# Linear regression for large dataset

If the dataset is too large to be entirely loaded into memory, how can we do linear regression with the dataset?

• A sequential method for estimating a regression model is to "build up" an array of product-moments by sequentially reading in segments of a file. Store the cumulative results for $\sum X$, $\sum Y$, $\sum XY$, $\sum X^2$ and $\sum Y^2$. $\hat{\beta}_1 = \sum XY / \sum XX$ and the $\hat{\beta}_0 = \bar{Y} - \bar{X}\hat{\beta}_1$. Multivariate analogues are easily extended from this. Feb 12 '18 at 18:09
• This is in fact the method that is implemented in SAS PROC GLM, among others. It makes use of the fact that $X^TX$ = \sum_i x_ix_i^T\$ among other things; you can construct the r.h.s. one row at a time. Feb 12 '18 at 19:08
• Odd.. Three sensible answer and not a single upvote... Fixed. Feb 18 '18 at 21:35

For larger dataset, we use stochastic gradient descent or batch-gradient descent. But using these may give a optimum value that is close enough. I would suggest you to use batch-gradient descent as it gives better optimum values rather than stochastic gradient descent.

• And I forgot to mention. When using stochastic gradient descent, we need to randomly use the data. If the data is some particular order or sequence, then it may cause some bias issues. Feb 14 '18 at 11:23

If data is large, iterative method is better than direct method to solve the linear system.
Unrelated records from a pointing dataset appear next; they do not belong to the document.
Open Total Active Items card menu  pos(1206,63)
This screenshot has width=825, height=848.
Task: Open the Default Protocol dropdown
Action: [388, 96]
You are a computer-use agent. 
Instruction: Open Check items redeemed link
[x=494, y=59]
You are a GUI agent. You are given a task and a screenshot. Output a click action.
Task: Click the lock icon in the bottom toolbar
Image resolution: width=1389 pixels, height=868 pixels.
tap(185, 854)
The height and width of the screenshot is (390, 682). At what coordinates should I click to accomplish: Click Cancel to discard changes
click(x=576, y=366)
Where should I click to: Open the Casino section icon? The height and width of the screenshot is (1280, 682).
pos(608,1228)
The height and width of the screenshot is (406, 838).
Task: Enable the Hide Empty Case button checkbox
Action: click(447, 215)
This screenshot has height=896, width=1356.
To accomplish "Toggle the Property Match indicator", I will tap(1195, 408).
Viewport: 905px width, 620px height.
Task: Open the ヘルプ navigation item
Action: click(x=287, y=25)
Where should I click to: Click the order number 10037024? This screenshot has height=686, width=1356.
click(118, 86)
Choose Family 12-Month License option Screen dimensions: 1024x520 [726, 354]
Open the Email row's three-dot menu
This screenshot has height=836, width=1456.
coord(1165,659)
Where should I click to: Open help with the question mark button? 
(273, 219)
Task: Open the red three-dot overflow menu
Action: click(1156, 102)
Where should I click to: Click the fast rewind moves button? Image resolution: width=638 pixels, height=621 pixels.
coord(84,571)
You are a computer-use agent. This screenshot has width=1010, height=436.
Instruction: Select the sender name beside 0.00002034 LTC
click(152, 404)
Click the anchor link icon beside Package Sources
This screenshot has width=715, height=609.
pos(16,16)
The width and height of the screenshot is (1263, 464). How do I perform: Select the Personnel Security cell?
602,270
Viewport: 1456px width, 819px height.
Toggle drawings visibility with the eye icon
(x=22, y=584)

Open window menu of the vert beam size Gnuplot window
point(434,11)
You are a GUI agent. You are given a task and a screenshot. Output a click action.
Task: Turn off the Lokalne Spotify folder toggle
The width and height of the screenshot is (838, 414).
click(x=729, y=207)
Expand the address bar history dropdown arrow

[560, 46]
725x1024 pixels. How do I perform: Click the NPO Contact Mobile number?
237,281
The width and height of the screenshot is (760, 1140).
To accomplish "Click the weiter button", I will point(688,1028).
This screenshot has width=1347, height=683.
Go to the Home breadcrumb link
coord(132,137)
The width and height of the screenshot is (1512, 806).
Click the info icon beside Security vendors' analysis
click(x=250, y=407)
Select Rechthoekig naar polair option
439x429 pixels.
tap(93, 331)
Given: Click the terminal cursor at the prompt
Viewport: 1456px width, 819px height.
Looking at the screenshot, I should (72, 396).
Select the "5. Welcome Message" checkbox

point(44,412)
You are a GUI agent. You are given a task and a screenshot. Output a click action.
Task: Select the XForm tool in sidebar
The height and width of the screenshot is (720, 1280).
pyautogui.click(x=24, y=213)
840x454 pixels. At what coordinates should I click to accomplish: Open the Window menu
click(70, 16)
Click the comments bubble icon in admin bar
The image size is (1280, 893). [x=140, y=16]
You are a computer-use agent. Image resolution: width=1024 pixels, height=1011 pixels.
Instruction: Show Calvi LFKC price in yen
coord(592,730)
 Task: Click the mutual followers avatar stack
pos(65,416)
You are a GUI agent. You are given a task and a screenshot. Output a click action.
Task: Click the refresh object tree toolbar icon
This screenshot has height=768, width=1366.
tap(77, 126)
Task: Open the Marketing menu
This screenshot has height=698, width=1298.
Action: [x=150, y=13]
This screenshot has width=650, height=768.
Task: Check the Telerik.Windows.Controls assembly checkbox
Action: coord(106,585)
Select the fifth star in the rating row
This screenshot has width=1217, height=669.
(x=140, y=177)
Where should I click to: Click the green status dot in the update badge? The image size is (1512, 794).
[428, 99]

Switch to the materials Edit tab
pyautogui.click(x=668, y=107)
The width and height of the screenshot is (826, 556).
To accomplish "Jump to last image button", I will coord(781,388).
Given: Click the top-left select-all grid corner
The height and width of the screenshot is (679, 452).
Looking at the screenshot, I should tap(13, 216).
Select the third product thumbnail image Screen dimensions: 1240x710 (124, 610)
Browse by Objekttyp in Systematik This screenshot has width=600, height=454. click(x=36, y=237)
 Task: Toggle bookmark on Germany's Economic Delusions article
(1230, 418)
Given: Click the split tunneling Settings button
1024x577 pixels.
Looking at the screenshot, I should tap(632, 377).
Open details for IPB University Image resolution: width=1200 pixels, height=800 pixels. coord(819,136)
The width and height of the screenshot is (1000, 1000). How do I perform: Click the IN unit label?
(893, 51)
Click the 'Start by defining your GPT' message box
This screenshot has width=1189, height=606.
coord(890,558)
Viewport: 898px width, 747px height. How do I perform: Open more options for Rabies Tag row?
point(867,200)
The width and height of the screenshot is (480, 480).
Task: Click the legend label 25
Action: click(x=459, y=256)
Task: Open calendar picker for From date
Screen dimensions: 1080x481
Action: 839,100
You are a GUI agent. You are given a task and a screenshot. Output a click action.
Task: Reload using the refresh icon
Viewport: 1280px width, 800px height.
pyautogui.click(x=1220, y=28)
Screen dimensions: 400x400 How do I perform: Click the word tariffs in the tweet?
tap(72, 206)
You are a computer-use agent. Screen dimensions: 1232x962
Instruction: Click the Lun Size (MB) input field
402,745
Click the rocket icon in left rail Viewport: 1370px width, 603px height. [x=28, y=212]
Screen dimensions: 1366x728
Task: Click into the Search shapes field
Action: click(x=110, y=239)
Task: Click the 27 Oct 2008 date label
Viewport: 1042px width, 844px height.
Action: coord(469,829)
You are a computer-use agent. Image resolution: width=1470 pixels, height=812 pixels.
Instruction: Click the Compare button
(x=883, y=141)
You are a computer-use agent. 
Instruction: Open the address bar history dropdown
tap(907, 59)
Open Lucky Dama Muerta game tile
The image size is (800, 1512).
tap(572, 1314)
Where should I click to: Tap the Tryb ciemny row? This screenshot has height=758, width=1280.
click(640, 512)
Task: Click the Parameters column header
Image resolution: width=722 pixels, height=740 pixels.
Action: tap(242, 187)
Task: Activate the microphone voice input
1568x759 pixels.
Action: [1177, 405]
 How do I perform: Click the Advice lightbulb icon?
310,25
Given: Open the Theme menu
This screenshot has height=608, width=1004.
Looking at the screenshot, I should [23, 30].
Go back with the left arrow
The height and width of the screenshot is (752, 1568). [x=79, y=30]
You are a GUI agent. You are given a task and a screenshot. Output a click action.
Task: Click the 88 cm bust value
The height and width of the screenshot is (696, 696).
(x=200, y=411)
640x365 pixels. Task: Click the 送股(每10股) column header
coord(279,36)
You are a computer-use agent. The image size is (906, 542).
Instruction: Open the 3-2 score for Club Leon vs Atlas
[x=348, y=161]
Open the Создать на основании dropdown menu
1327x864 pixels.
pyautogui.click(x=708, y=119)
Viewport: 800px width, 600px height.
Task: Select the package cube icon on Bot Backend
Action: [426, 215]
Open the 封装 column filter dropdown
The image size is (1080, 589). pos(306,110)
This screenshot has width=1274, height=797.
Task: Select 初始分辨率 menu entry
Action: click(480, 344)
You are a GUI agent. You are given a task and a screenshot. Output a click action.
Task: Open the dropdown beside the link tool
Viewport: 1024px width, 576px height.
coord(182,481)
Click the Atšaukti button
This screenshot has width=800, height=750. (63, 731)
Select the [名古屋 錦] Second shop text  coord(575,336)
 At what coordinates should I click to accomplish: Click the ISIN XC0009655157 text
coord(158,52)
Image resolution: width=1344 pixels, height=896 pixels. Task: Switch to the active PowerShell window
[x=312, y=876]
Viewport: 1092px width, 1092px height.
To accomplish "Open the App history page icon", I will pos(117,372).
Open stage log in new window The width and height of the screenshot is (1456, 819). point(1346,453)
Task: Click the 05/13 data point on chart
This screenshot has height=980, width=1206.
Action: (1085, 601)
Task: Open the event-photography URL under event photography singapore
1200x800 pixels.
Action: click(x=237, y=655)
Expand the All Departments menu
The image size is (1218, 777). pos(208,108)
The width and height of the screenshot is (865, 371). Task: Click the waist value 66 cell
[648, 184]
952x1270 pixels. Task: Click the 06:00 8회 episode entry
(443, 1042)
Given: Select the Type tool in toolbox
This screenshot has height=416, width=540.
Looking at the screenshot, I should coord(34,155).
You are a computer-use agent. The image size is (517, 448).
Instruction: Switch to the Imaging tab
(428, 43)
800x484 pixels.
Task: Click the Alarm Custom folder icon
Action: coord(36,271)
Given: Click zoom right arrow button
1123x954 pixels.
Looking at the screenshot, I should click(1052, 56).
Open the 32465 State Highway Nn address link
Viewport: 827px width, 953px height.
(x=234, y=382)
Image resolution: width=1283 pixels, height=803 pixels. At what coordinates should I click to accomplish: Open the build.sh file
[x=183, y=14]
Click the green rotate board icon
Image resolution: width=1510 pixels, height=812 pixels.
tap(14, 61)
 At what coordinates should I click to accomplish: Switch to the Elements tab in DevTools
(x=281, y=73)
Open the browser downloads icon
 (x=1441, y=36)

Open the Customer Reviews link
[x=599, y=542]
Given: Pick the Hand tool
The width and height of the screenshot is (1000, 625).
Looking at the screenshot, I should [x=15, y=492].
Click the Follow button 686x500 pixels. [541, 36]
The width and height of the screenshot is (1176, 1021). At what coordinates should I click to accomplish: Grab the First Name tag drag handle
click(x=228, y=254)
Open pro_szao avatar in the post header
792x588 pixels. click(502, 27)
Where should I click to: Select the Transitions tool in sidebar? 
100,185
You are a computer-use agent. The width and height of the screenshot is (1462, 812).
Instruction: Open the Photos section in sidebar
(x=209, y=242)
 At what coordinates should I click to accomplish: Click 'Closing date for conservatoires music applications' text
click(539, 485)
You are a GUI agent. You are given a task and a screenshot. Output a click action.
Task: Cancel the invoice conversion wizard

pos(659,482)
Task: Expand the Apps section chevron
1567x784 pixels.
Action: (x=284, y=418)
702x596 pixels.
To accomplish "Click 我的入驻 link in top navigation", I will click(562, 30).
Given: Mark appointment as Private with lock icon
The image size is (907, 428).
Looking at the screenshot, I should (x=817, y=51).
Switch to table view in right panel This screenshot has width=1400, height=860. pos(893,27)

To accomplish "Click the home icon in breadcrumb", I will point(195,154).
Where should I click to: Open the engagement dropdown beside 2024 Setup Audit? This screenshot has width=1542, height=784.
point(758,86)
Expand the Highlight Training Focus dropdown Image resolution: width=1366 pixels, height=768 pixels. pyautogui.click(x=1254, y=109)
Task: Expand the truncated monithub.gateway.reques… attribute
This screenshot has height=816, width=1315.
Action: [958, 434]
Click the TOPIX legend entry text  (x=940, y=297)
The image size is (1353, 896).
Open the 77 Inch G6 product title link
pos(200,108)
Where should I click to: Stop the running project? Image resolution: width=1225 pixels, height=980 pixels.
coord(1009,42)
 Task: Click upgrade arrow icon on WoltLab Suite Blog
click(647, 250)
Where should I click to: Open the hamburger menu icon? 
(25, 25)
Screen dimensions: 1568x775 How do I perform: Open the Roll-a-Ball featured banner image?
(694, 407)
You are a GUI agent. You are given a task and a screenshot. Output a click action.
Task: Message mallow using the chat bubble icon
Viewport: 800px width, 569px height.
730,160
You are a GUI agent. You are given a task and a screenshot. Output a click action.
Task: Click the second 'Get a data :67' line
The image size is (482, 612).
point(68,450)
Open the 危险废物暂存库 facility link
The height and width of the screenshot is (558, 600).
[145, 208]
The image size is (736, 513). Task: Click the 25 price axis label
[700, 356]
Details can be found in this post

https://stats.stackexchange.com/a/278779/113777

In addition, stochastic gradient decent can be used to learn from the very large data set. I also discussed it on my answer linked above. The idea is to approximate the gradient from a subset of the data. Which can be implemented in parallel.

• I think you mean sequential rather than cumulative. Also if a link-out answer is adequate maybe it can be closed as off-topic? But I do not think this answers the question. Feb 12 '18 at 18:10

If your data is too tall, then a standard technique is batching, where you update the loss function for say, 1000 points at a time. This is how stochastic gradient descent works.

If your data is also too wide, then I would think a similar kind of batching procedure would work, where you also select a subset of features to update at any given time. This would be analogous to how dropout works in neural networks.